While reading Chapter 2 I noticed many valid points that hadn’t been brought to my attention before. A lot of these seemed like they should be obvious to most, especially in this profession, but…they’re really not. For example, Robert, the restaurant owner came up with a unique idea to partner with the car dealership. This is a smart approach because these businesses aren’t related but hey…everyone eats, so it worked! Despite the fact that he was beaten out by free sandwiches and salads, Robert, still got his name and his business out there. Like the book said, now that people at least know about his product he can cook up some unique way of getting his soup to his customers, or even people that haven’t had his soup. It’s all about getting your foot in the door so you can be recognized one way or another. It’s easy to create content that is popular and that you know people like but it’s also basically impossible for yours to be seen in a sea of it.

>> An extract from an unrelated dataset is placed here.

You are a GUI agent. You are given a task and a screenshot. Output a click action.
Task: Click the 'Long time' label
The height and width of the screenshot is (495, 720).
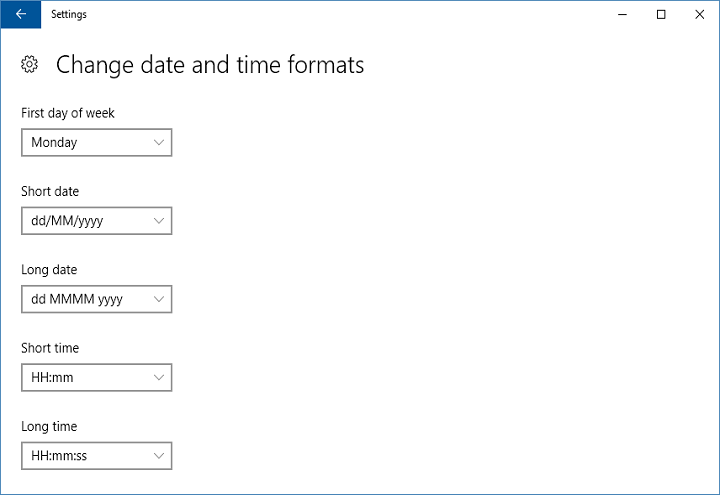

One of the strategies that was brought to my attention was the pool place creating blogs. It reminded me of the man who had the winery in the last chapter. They put themselves out there in a less direct way which is why they were noticed. When you think of a pool place, blogging is most definitely not the first thing that comes to mind. Not only did his blogs become popular from this but his product did too. It seems so simple yet if your business isn’t directly related to something, like pools and blogging, then it’s hard to come up with something new that will work in your specific market. By trying this he earned a whole new skill set that he never thought he’d have. He also learned more about the market and how to brand himself online by engaging his potential customers. I had never given much thought into making specific sub categories that haven’t been searched as much. Obviously it’s the best approach but I always thought about how making it specific would make the reach smaller, which doesn’t seem ideal yet, that is what needed to happen for him to have impact whatsoever. “…the only sustainable content strategy has been to find an unsaturated niche and overwhelm the web with so much quality content that search engines discover only you.” Why didn’t I think of this? Even something as simple as adding salt water to the pool search made a drastic difference and that’s not even too specific that it’ll never be searched. Small changes like that can make a world of difference on the web. With everyone being so connected there is always top trends. Breaking away from that even just slightly could be key to getting noticed.